TEXT SEGMENT
┌──

While there are many positive reasons for selecting digital communication buses for various tasks in a motion control system, there are also potential problems if the different types of buses are not fully understood.
One common mistake is the improper selection of the bus type for its intended mission. The confusion is compounded by the fact that more than one bus type could be used in a given application to serve different needs. A high-level bus could be used to connect the machine controller to the facility enterprise system while a device level network could connect the I/O to the machine controller, and the motion controller (itself an I/O point for the machine controller) could connect its axes via a motion bus. The requirements at each level are different, so it is likely that no one bus type can serve all the missions effectively.
Because connectivity at the highest levels occurs at the machine controller or cell level, motion control systems are not normally tied directly to the high level bus. The motion control system designer often is not involved in selection of the highlevel bus, but an awareness of it is important to avoid confusion when topics such as Ethernet are discussed. Because the typical protocol used to connect to the enterprise system is not the same as the protocol used to connect the I/O, confusion can arise if those responsible for the facility side connection believe that the I/O devices will be connecting directly to the enterprise network rather than to the machine or motion controller.

└──

WORK REQUEST A
According to the passage on digital communication buses, what is one common mistake?
WORK REQUEST B
Retype the part of the passage on digital communication buses starting at "While there are" and ending at "the missions effectively.".
The entries after this passage are not needed.

Stored records:
┌──

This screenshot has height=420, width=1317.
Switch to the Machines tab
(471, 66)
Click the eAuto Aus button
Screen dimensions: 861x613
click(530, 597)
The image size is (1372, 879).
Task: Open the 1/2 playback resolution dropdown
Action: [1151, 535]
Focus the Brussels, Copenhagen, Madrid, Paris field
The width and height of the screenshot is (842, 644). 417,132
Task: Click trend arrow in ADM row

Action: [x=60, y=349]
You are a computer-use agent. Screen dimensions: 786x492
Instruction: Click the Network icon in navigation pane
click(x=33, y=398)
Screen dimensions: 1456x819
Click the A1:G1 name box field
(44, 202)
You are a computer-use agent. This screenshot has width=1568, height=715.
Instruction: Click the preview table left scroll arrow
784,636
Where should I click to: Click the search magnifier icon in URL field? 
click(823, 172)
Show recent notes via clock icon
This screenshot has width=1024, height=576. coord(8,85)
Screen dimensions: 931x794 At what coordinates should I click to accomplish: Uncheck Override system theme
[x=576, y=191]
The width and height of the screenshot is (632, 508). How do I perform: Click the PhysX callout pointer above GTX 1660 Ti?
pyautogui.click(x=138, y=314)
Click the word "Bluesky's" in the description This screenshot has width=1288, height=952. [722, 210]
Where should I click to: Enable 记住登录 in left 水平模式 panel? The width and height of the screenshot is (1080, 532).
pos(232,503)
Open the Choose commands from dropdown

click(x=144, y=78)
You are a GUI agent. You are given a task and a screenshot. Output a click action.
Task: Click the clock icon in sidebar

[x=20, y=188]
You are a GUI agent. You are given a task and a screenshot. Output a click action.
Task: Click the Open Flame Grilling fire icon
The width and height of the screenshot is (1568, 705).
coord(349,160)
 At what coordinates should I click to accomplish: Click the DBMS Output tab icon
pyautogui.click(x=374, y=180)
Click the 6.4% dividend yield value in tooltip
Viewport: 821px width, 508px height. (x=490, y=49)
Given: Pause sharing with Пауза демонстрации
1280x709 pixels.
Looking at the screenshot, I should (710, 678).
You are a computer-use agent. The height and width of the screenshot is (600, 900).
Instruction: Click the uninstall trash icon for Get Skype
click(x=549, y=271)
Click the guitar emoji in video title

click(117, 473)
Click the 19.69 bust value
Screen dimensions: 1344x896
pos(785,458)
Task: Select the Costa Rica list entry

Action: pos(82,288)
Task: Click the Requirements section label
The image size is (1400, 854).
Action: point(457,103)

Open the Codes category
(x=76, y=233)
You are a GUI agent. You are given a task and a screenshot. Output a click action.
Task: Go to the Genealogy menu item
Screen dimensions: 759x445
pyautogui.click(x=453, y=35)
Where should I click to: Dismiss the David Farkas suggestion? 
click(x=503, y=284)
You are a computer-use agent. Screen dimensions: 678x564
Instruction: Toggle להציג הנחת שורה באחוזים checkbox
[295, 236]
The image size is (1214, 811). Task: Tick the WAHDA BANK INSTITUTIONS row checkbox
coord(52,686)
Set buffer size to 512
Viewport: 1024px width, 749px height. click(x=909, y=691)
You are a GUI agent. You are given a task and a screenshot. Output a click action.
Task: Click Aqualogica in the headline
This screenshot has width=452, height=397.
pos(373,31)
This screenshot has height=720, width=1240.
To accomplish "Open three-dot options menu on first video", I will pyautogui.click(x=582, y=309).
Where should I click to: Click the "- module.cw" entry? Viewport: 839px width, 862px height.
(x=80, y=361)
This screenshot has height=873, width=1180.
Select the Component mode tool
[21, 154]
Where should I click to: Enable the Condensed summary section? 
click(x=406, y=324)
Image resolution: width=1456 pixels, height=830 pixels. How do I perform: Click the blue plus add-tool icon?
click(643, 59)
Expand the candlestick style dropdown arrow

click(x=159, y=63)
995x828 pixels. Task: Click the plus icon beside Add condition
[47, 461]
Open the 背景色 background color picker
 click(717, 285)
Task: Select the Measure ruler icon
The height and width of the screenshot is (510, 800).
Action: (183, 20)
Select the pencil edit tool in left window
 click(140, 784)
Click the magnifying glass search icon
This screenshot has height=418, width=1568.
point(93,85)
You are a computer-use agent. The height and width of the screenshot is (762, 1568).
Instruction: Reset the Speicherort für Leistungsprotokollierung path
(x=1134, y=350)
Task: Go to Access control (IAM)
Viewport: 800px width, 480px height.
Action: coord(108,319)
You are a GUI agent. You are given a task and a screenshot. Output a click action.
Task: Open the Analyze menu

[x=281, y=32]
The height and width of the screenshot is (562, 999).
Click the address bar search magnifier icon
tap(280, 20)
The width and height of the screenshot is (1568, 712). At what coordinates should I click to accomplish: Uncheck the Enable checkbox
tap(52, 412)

└──

EXPECTED OUTPUT A
Improper selection of the bus type for its intended mission.

EXPECTED OUTPUT B
While there are many positive reasons for selecting digital communication buses for various tasks in a motion control system, there are also potential problems if the different types of buses are not fully understood.
One common mistake is the improper selection of the bus type for its intended mission. The confusion is compounded by the fact that more than one bus type could be used in a given application to serve different needs. A high-level bus could be used to connect the machine controller to the facility enterprise system while a device level network could connect the I/O to the machine controller, and the motion controller (itself an I/O point for the machine controller) could connect its axes via a motion bus. The requirements at each level are different, so it is likely that no one bus type can serve all the missions effectively.